GIVEN REQUEST: Rewrite the items from the beginning through the line containing "Action: 499,171", switching "Share" to "Send" and leaving everything else unchanged. Return only those lines.
## START
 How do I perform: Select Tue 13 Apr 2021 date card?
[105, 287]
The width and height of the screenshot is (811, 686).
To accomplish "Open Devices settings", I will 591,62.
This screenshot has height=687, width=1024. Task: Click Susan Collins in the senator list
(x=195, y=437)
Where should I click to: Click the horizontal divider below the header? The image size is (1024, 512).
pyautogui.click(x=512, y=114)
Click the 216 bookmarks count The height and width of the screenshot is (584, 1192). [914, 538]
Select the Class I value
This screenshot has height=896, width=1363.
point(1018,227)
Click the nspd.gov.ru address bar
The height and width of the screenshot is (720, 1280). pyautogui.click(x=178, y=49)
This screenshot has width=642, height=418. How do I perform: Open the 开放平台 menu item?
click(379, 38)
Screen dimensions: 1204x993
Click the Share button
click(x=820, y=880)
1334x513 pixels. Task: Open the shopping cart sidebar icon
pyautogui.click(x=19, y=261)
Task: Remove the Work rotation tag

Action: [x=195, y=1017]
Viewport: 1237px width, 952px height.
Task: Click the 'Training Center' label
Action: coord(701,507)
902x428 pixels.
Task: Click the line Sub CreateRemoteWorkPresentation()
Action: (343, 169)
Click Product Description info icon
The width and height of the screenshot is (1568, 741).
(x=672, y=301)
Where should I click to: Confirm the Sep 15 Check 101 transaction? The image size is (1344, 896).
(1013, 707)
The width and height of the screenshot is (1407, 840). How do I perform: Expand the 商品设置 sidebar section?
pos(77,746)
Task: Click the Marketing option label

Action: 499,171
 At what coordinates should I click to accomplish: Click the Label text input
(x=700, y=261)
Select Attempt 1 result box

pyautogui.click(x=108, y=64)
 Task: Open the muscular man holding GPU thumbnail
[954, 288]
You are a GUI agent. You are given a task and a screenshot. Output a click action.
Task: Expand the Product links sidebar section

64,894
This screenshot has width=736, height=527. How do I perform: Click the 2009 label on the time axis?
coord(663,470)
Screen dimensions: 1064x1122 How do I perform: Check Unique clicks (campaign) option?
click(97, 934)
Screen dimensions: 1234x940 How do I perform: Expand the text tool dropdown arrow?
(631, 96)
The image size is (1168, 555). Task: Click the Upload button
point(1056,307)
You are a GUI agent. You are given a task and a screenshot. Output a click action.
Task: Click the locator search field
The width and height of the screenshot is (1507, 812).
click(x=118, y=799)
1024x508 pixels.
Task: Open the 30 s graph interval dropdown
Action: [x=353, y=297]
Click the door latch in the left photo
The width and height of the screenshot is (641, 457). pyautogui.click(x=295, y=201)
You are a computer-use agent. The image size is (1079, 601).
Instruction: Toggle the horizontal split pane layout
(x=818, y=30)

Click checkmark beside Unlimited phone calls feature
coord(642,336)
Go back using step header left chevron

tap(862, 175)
## END
REPLY TO THE EXERCISE:
 How do I perform: Select Tue 13 Apr 2021 date card?
[105, 287]
The width and height of the screenshot is (811, 686).
To accomplish "Open Devices settings", I will 591,62.
This screenshot has height=687, width=1024. Task: Click Susan Collins in the senator list
(x=195, y=437)
Where should I click to: Click the horizontal divider below the header? The image size is (1024, 512).
pyautogui.click(x=512, y=114)
Click the 216 bookmarks count The height and width of the screenshot is (584, 1192). [914, 538]
Select the Class I value
This screenshot has height=896, width=1363.
point(1018,227)
Click the nspd.gov.ru address bar
The height and width of the screenshot is (720, 1280). pyautogui.click(x=178, y=49)
This screenshot has width=642, height=418. How do I perform: Open the 开放平台 menu item?
click(379, 38)
Screen dimensions: 1204x993
Click the Send button
click(x=820, y=880)
1334x513 pixels. Task: Open the shopping cart sidebar icon
pyautogui.click(x=19, y=261)
Task: Remove the Work rotation tag

Action: [x=195, y=1017]
Viewport: 1237px width, 952px height.
Task: Click the 'Training Center' label
Action: coord(701,507)
902x428 pixels.
Task: Click the line Sub CreateRemoteWorkPresentation()
Action: (343, 169)
Click Product Description info icon
The width and height of the screenshot is (1568, 741).
(x=672, y=301)
Where should I click to: Confirm the Sep 15 Check 101 transaction? The image size is (1344, 896).
(1013, 707)
The width and height of the screenshot is (1407, 840). How do I perform: Expand the 商品设置 sidebar section?
pos(77,746)
Task: Click the Marketing option label

Action: 499,171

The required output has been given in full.